In October 2017, the European Medicines Agency (EMA) granted Prime designation to GSK2857916 for treating relapsed and refractory multiple myeloma patients whose prior therapy included a proteasome inhibitor, an immunomodulatory agent, and an anti-CD38 antibody. Prime designation is offered by the EMA to enhance support for the development of medicines that target an unmet medical need.

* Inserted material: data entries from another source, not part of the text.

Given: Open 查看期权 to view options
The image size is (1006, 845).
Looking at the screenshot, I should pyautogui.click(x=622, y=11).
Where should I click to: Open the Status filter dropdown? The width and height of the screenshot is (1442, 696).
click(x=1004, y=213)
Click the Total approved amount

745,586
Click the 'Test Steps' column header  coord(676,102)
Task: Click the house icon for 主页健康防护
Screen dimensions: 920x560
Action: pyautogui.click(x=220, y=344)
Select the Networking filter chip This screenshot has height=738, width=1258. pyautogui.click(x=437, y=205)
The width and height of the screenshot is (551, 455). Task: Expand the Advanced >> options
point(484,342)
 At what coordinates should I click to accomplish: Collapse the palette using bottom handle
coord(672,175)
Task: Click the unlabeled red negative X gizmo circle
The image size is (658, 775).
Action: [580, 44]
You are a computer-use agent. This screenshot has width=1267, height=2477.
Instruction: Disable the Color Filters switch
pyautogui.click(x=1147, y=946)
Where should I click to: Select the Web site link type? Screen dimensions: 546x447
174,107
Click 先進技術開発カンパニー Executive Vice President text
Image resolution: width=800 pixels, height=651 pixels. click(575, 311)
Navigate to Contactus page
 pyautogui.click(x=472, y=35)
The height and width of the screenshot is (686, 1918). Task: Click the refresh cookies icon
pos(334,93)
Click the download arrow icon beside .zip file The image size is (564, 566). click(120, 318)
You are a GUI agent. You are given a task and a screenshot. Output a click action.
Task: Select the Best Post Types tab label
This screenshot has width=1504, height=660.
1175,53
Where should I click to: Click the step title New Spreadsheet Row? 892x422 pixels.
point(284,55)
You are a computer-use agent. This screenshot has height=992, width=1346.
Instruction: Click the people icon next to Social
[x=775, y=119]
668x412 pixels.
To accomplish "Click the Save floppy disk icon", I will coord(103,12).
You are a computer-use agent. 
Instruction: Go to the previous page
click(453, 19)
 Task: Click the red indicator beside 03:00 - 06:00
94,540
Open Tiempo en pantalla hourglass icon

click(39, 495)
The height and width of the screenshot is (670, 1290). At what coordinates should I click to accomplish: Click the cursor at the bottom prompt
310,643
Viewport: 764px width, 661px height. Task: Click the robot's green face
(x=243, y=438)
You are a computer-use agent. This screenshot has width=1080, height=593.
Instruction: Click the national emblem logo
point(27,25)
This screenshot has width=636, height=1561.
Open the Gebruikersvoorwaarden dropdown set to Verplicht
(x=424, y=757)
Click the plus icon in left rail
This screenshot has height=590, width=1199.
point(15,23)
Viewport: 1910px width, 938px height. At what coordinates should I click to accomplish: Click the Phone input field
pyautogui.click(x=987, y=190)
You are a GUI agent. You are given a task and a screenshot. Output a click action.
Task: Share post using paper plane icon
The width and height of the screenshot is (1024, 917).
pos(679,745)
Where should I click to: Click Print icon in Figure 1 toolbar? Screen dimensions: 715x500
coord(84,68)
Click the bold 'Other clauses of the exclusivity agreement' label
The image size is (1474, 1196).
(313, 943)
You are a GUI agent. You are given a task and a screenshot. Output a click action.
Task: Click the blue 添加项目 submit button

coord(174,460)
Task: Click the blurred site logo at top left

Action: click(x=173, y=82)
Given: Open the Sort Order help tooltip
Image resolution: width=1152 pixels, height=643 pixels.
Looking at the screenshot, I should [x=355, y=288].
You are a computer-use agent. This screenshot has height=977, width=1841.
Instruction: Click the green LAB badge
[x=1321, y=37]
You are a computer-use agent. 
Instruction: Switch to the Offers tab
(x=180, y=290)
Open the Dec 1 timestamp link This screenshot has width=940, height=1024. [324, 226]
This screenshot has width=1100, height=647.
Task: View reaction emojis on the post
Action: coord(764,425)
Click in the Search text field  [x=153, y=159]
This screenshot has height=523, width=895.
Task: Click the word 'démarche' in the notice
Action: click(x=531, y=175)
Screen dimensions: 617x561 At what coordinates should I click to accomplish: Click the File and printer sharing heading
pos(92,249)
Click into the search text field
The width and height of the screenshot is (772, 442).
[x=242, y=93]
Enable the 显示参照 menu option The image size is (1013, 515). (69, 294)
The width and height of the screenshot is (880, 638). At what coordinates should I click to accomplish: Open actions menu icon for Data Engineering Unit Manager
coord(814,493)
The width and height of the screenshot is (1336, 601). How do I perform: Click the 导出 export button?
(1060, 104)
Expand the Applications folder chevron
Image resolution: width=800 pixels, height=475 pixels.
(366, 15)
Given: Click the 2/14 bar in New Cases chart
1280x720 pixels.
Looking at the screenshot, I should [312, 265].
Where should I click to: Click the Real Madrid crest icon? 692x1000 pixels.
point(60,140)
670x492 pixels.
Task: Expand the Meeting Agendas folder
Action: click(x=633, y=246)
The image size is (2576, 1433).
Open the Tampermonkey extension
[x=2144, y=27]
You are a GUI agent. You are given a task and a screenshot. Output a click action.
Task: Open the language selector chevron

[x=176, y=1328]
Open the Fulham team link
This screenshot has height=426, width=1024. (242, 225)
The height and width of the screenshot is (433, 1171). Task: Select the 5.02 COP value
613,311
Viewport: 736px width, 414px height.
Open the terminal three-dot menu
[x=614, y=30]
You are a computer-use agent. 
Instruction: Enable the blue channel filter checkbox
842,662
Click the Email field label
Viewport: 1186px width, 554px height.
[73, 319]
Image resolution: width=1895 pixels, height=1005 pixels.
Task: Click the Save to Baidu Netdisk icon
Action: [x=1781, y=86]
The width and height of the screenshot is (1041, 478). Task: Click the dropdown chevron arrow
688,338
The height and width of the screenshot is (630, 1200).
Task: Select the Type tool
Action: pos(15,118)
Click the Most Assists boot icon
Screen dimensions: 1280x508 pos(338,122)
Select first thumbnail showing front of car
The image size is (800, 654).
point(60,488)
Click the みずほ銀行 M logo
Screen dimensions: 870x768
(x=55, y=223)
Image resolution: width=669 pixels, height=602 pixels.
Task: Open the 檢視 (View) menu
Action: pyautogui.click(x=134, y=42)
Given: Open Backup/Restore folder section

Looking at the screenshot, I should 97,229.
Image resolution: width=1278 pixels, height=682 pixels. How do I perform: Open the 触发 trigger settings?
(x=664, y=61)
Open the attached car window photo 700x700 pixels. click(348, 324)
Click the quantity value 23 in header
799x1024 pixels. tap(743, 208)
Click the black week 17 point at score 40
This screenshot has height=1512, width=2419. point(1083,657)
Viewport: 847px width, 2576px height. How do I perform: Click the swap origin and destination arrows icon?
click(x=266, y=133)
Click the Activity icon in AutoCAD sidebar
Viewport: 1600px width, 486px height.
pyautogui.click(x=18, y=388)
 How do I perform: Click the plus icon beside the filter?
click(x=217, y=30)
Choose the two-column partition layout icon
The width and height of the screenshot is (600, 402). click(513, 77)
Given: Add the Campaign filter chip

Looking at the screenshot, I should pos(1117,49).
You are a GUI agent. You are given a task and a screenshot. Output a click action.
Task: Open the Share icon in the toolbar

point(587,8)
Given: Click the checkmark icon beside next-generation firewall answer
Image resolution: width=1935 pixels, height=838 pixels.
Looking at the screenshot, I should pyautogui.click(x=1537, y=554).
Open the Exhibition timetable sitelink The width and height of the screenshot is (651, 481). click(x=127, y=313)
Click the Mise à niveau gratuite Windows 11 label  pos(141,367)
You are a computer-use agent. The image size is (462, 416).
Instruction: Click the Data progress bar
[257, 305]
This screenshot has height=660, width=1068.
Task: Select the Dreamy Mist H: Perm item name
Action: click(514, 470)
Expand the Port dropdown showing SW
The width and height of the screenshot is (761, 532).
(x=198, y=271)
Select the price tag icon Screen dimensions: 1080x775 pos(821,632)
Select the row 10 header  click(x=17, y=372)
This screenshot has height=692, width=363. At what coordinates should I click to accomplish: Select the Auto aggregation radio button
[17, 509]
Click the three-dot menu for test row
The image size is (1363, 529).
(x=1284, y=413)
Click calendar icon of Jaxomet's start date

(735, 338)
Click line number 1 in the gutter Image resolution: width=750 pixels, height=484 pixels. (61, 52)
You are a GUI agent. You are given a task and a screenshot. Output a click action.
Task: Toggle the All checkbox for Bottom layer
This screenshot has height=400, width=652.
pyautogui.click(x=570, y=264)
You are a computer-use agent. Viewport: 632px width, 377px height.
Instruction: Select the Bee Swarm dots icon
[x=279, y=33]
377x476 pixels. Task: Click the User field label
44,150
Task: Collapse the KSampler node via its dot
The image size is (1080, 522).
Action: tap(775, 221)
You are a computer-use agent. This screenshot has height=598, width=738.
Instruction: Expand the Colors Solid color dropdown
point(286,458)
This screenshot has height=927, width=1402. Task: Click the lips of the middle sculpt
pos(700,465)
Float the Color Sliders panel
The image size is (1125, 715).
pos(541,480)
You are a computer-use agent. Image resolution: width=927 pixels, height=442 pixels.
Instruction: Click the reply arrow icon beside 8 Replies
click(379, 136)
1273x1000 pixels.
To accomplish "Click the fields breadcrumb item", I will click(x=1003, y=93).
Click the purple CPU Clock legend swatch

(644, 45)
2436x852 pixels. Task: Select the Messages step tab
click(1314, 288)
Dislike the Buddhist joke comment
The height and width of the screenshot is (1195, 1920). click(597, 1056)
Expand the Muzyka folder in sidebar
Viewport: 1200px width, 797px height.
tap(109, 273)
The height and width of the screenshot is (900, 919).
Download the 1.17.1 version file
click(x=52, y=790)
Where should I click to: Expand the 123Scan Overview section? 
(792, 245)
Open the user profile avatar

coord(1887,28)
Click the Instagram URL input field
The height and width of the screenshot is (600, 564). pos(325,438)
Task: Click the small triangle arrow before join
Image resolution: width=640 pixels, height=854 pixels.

Bayer Submits Application to EMA for Combination Use for Anticoagulant Xarelto
Bayer has submitted a marketing authorization application to the European Medicines Agency (EMA) for approval of the vascular dose of its Factor Xa inhibitor, Xarelto (rivaroxaban), in combination with aspirin for treating patients with coronary artery disease or peripheral artery disease.
Xarelto is approved for seven indications: (1) the prevention of stroke and systemic embolism in adult patients with non-valvular atrial fibrillation and one or more risk factors; (2) treating pulmonary embolism (PE) in adults; (3) treating deep vein thrombosis (DVT) in adults; (4) preventing recurrent PE and DVT in adults; (5) preventing venous thromboembolism (VTE) in adult patients undergoing elective hip replacement surgery; (6) preventing VTE in adult patients undergoing elective knee replacement surgery; and (7) preventing atherothrombotic events (cardiovascular death, myocardial infarction or stroke) after an acute coronary syndrome in adult patients with elevated cardiac biomarkers and no prior stroke or transient ischaemic attack when co-administered with acetylsalicylic acid (ASA) alone or with ASA plus clopidogrel or ticlopidine.
Rivaroxaban was discovered by Bayer and is being jointly developed with Janssen Research & Development, part of the pharmaceutical companies of Johnson & Johnson. Xarelto is marketed outside the US by Bayer and in the US by Janssen Pharmaceuticals.
A filing in the US is expected by the end of 2017.